Immediately she emptied my three strings onto the table, deftly dividing them into two piles as she took her seat. She looked so sweet in her soft dress, fingers flashing as she fingered the pearls, piling them onto her needle, rejecting the match and piling them on again Then a woman came in, her boss or her mother, talking to her in rapid fire Mandarin before leaving the room. Frustrated at the interruption she set to work fast and concentrating, less aware of Abby and me. Within moments it seemed my demure young woman had vanished and in her place sat a tomboy with her knees pointing east and west, so far to either end of the map that I had to avert my eyes to avoid meeting her Friday panties. That was the first time I noticed her shoes, purple heels with her toes thrust a good inch beyond the end. And then of course, there was the armpit hair. That was some long thread requiring a great deal of wide arm movements and, uhm, let’s just look at the shoes, purple, very colorful. She leaned forward, intent on her work, herself, utterly herself. I liked her that way, even took her picture, her hand blurry with speed, the wall behind her piled with plastic bins of pearls, small and big, perfect and pitted, all of them beautiful.
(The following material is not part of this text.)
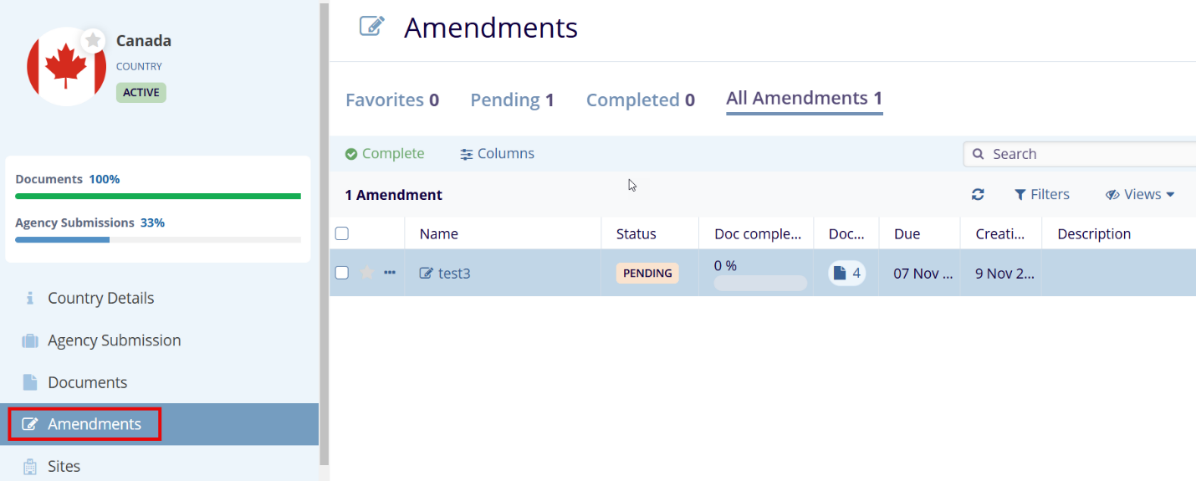Open the Views dropdown
This screenshot has height=481, width=1196.
[1140, 195]
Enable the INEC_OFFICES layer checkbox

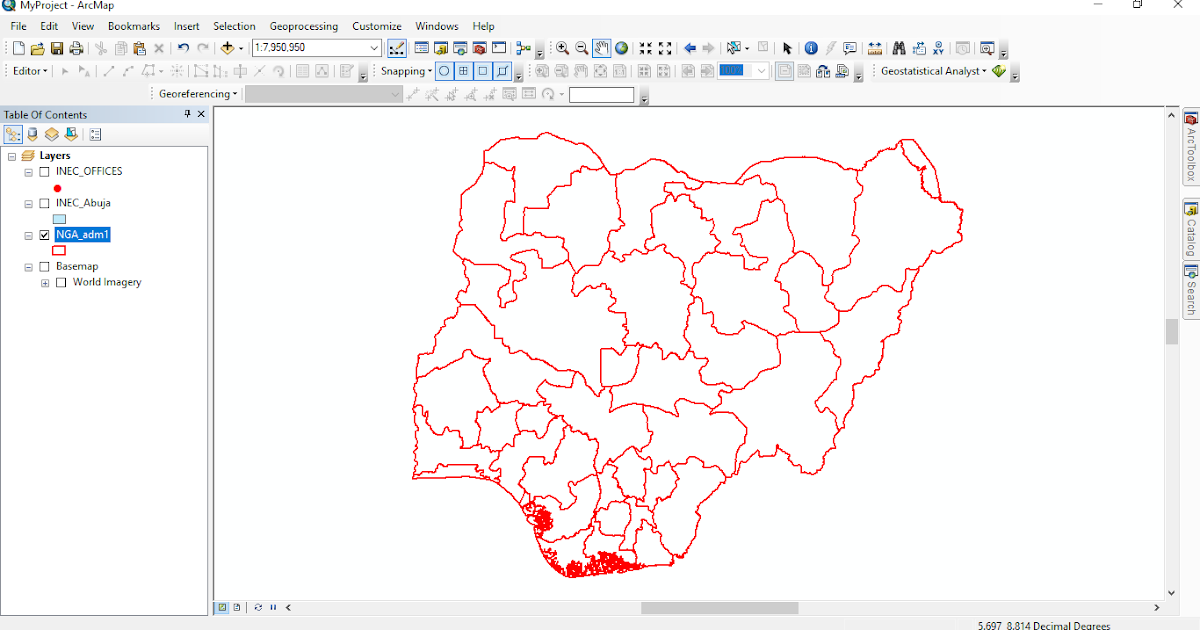click(x=44, y=171)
People show their colors when they forget that others are looking. I learned that at the Silk Market in Beijing where I used my credit card for the only time in months because I didn’t have my ATM card and found something I just had to have. The young girl at the counter kept calling me “friend,” never breaking character. I bought several things, only losing sight of my card for a couple of minutes when she went to the next stall to run it through their machine. That night I took a sleeper train home and arrived to discover that while I slept across the rails, someone on the other side of the world was charging thousands of dollars in beauty products to me. Now my card is cancelled and I am without it until I get to the U.S. for a visit.

In Beijing the necklace that cost me my credit card is a circle of dark gray mabe pearls, only half emerged from the shell, and it reminds me of the girl who called me “friend,” and robbed me blind. In Suzhou I acquired a double strand of champagne pink, and if you ever see me wandering around in my cut-rate elegance, come up to me and smile, and we will share a secret.